The report details several key findings and evidence suggesting that “traders informed about the coming attacks profited from these tragic events.” The report documents enormous spikes in short selling, which is a trading strategy of selling borrowed shares at market price with the belief or hope that the prices will decline and can be bought later at a lower cost.
“We document a significant spike in short selling in the principal Israeli-company ETF days before the October 7 Hamas attack,” the report says, noting that “the short selling that day far exceeded the short selling that occurred during numerous other periods of crisis, including the recession following the financial crisis, the 2014 Israel-Gaza war, and the COVID- 19 pandemic.”
The report also found that just before the Hamas attacks, “short selling of Israeli securities on the Tel Aviv Stock Exchange increased dramatically.”
“It is extremely unlikely that the volume of short selling on October 2 occurred by random chance,” the report notes.

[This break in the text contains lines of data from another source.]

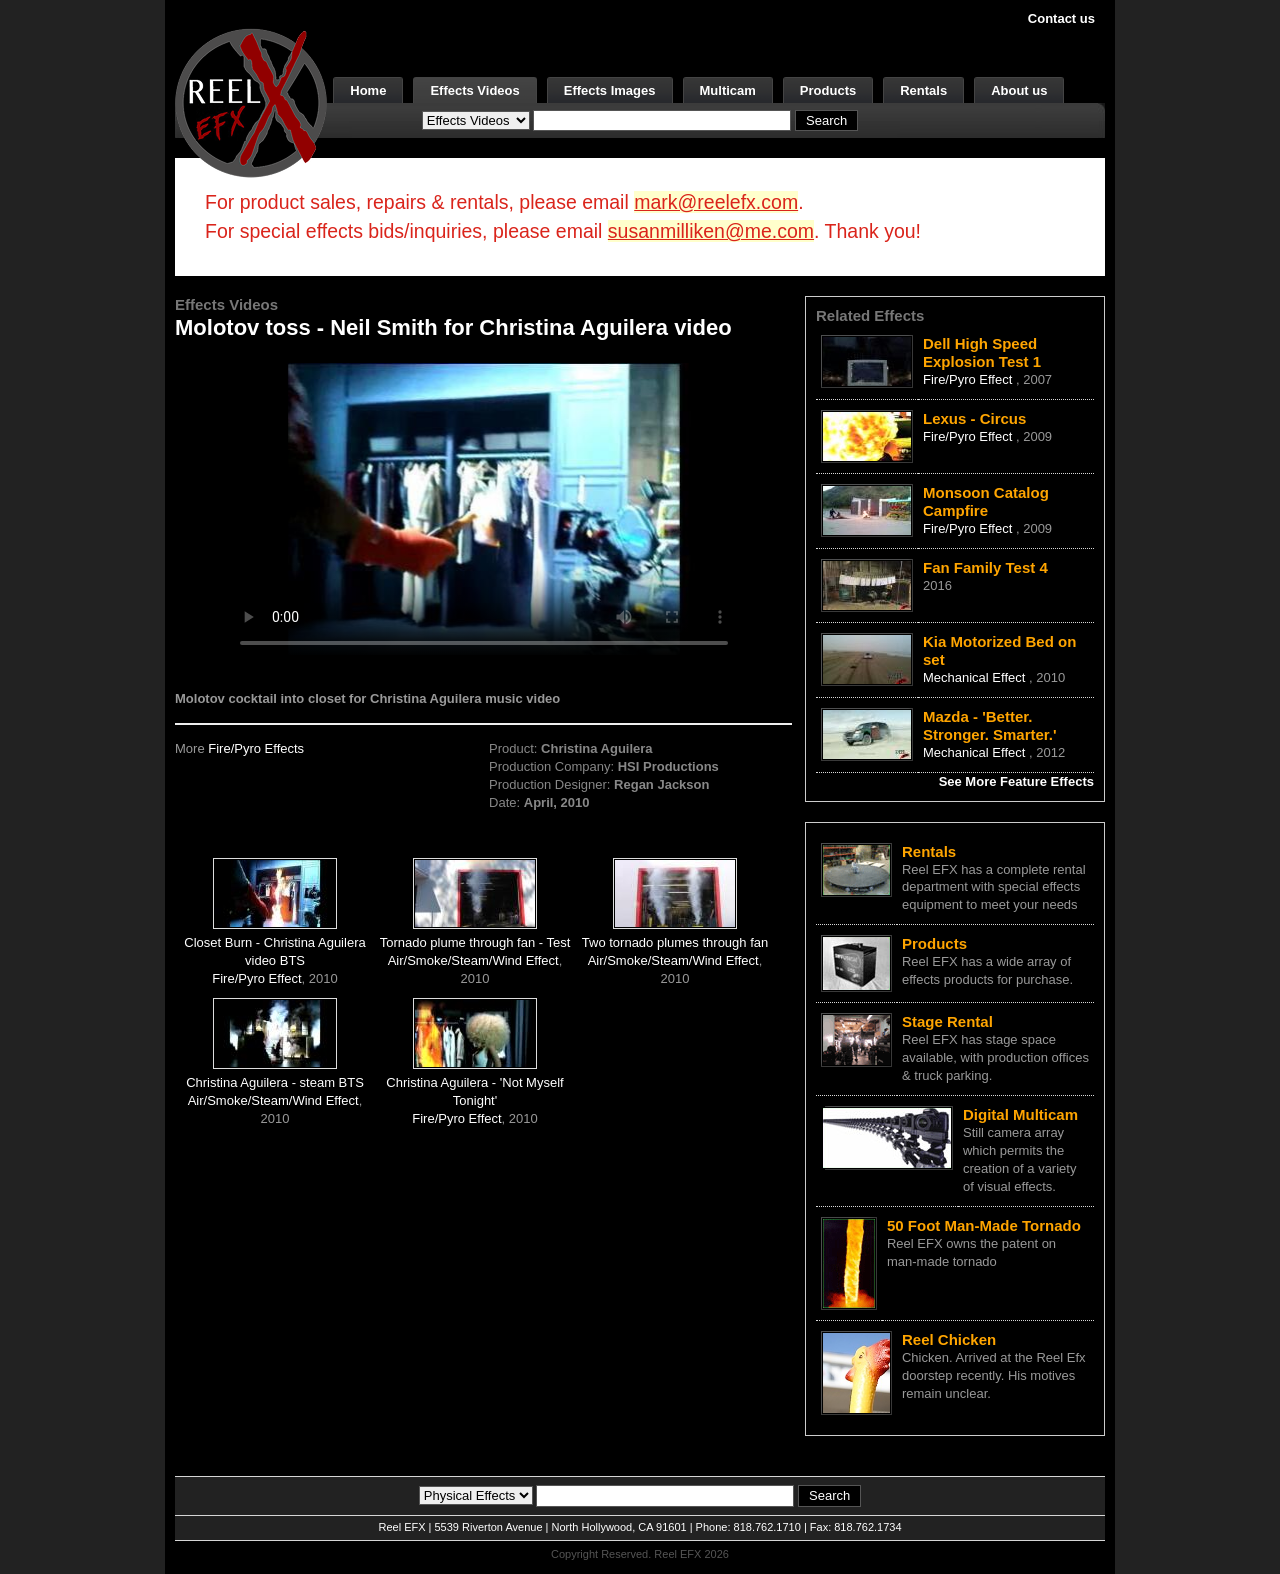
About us (1019, 90)
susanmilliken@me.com (711, 231)
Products (828, 90)
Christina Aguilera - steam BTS (275, 1082)
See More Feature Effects (1016, 781)
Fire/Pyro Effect (256, 978)
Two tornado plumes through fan (675, 942)
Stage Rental (947, 1021)
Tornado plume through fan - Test (475, 942)
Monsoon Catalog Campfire (986, 501)
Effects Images (610, 90)
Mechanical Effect (976, 677)
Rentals (923, 90)
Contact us (1061, 18)
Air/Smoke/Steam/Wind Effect (473, 960)
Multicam (728, 90)
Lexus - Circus (974, 418)
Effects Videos (474, 90)
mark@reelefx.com (716, 202)
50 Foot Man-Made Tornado (984, 1225)
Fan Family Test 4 (985, 567)
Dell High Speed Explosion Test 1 (982, 352)
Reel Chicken (949, 1339)
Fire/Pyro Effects (256, 748)
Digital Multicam (1020, 1114)
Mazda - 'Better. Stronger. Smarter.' (990, 725)
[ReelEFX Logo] (251, 101)
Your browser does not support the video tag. (484, 508)
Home (368, 90)
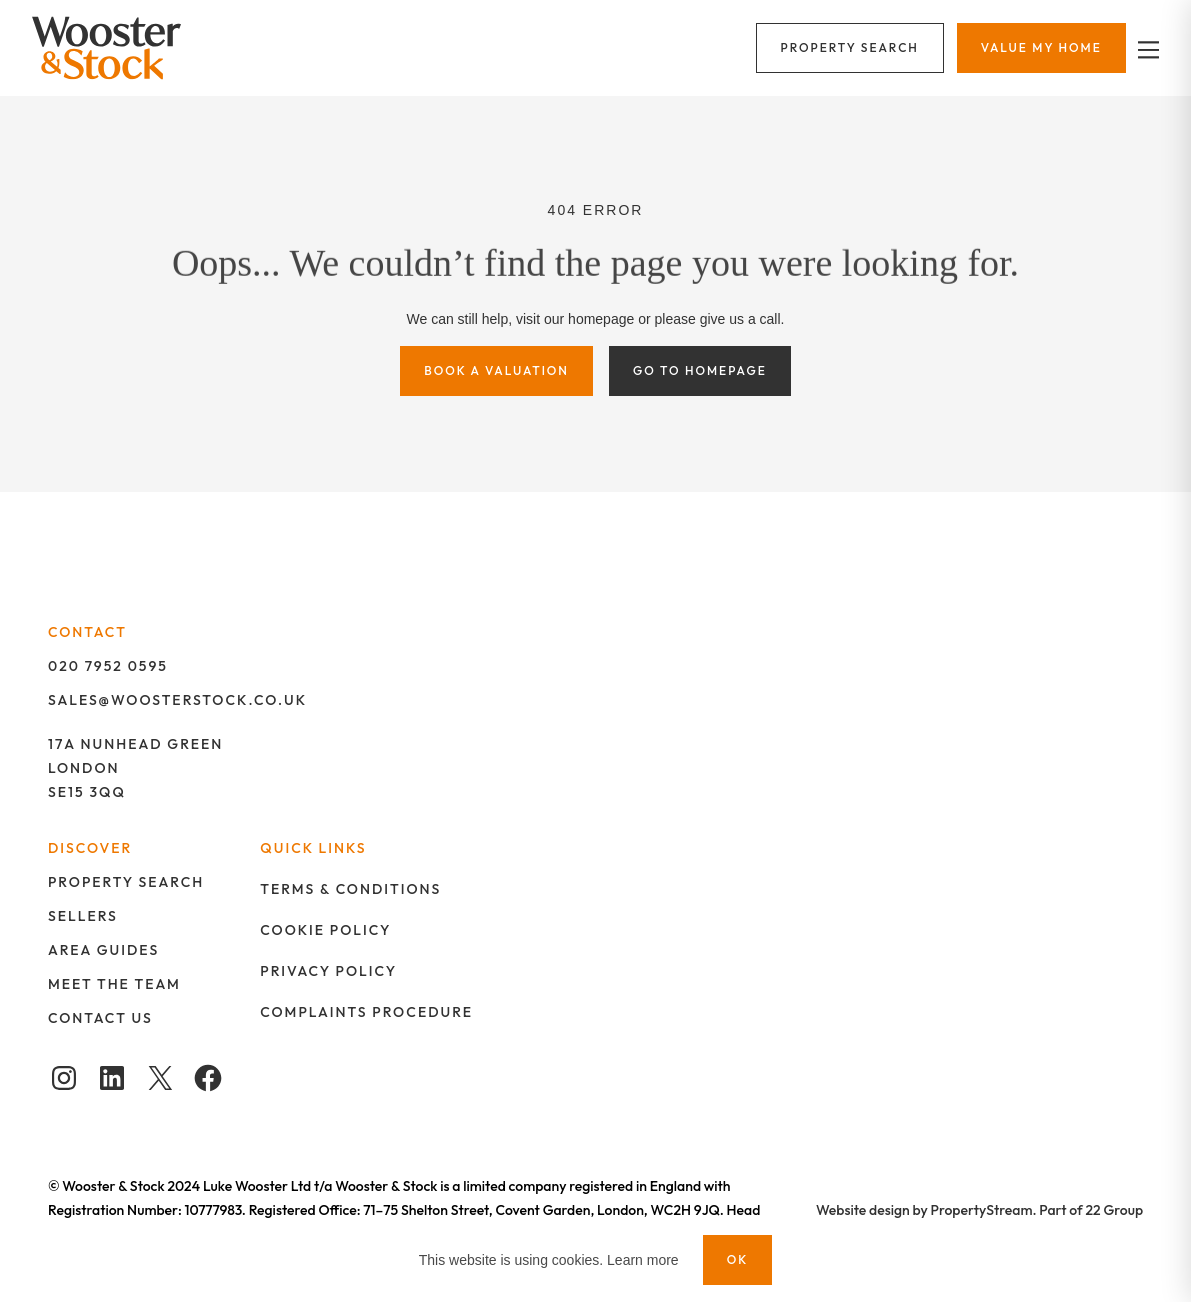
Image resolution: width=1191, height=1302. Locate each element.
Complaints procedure (366, 1012)
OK (738, 1259)
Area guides (103, 950)
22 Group (1115, 1210)
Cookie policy (325, 930)
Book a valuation (496, 370)
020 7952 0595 (108, 666)
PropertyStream (982, 1210)
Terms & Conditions (350, 889)
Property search (126, 882)
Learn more (643, 1260)
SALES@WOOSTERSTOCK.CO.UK (177, 700)
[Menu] (850, 48)
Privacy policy (328, 971)
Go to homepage (700, 370)
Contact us (100, 1018)
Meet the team (114, 984)
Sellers (83, 916)
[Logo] (119, 48)
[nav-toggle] (1145, 48)
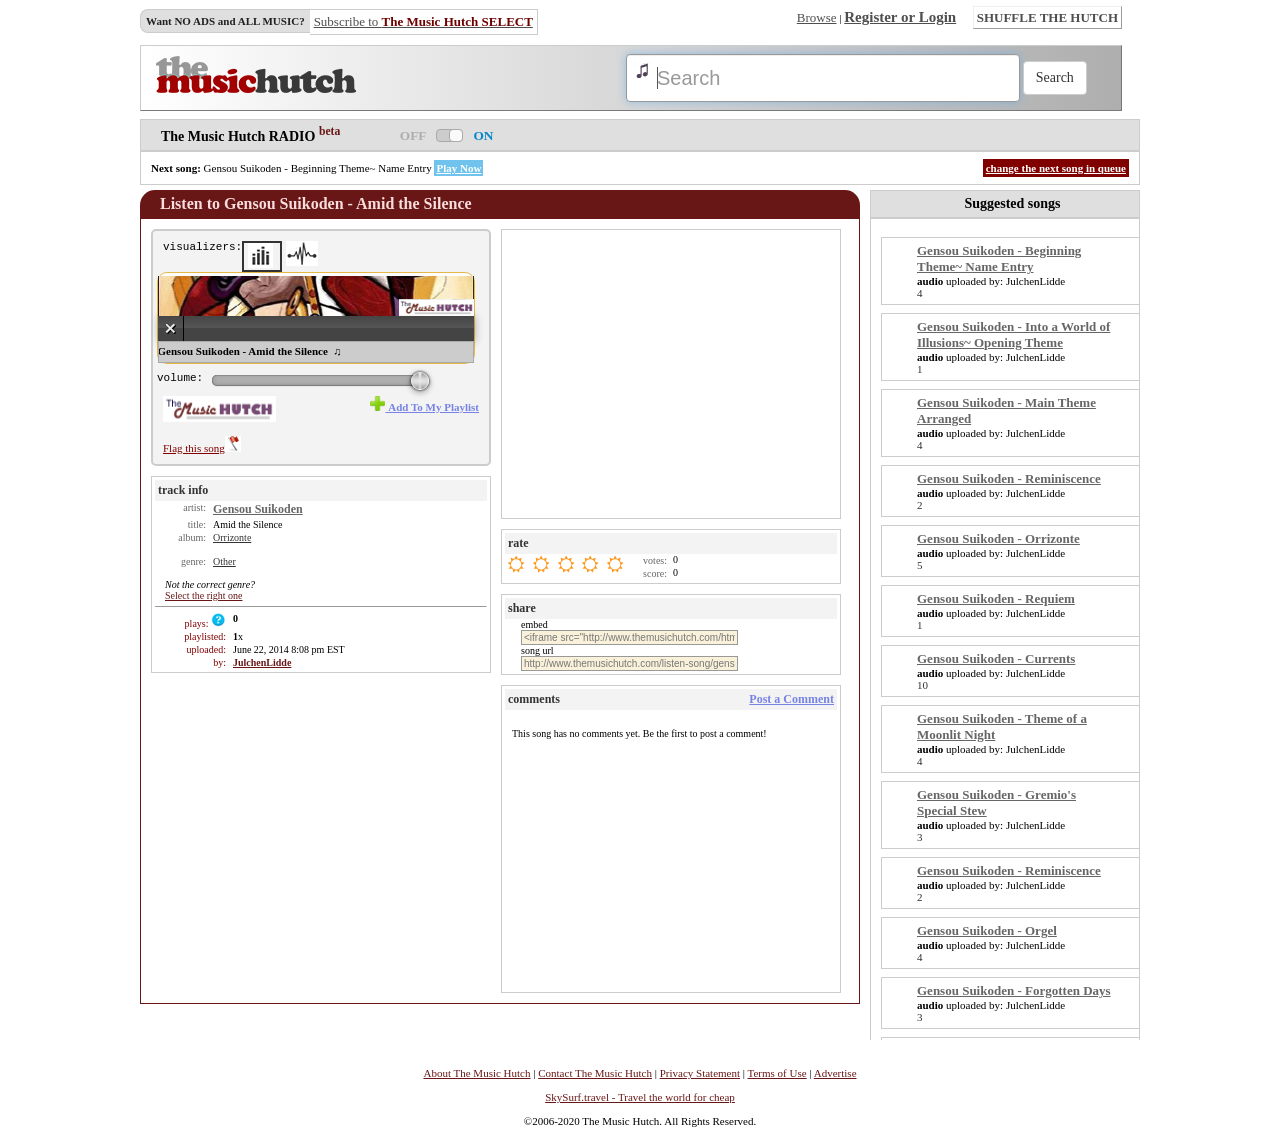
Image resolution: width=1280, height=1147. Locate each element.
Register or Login (900, 17)
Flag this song (202, 448)
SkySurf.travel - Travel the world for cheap (640, 1097)
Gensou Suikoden (258, 509)
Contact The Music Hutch (595, 1073)
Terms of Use (777, 1073)
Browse (817, 17)
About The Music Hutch (476, 1073)
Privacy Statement (700, 1073)
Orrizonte (232, 537)
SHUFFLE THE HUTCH (1047, 17)
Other (224, 561)
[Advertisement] (673, 373)
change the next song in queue (1056, 168)
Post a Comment (791, 699)
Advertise (835, 1073)
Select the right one (203, 595)
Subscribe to (423, 21)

The authors add that while many investigations into the October attacks have focused on cryptocurrency, there has been “little attention” given to “trading in securities markets” in advance of the attacks.
Noting a gap in “ in U.S. and international enforcement of legal prohibition” related to this type of trading, the authors also propose policy ideas for lawmakers “concerned about the prospect of informed trading on coming terrorist attacks.”
Graphs in the report showing short selling each day display a spike of more than 200,000 trades on October 2, which is so high “that it is difficult to see the other values in the chart, which rarely exceed the single digit thousands.”
The report also references The Times of Israel, which reported that Hamas originally planned to attack on the eve of Passover earlier this year on April 5. The days ahead of those planned attacks, which were canceled by Hamas following Israeli military intelligence catching wind of them, also saw similar peaks in short selling, the report notes.
“The short ratio peaked at 94% on April 3, 2023, which was higher than every other day over the period March 1 to April 3, 2023,” the report notes. “Taken together, this evidence strengthens the interpretation that the trading observed in October and April was related to the Hamas attack rather than random noise.”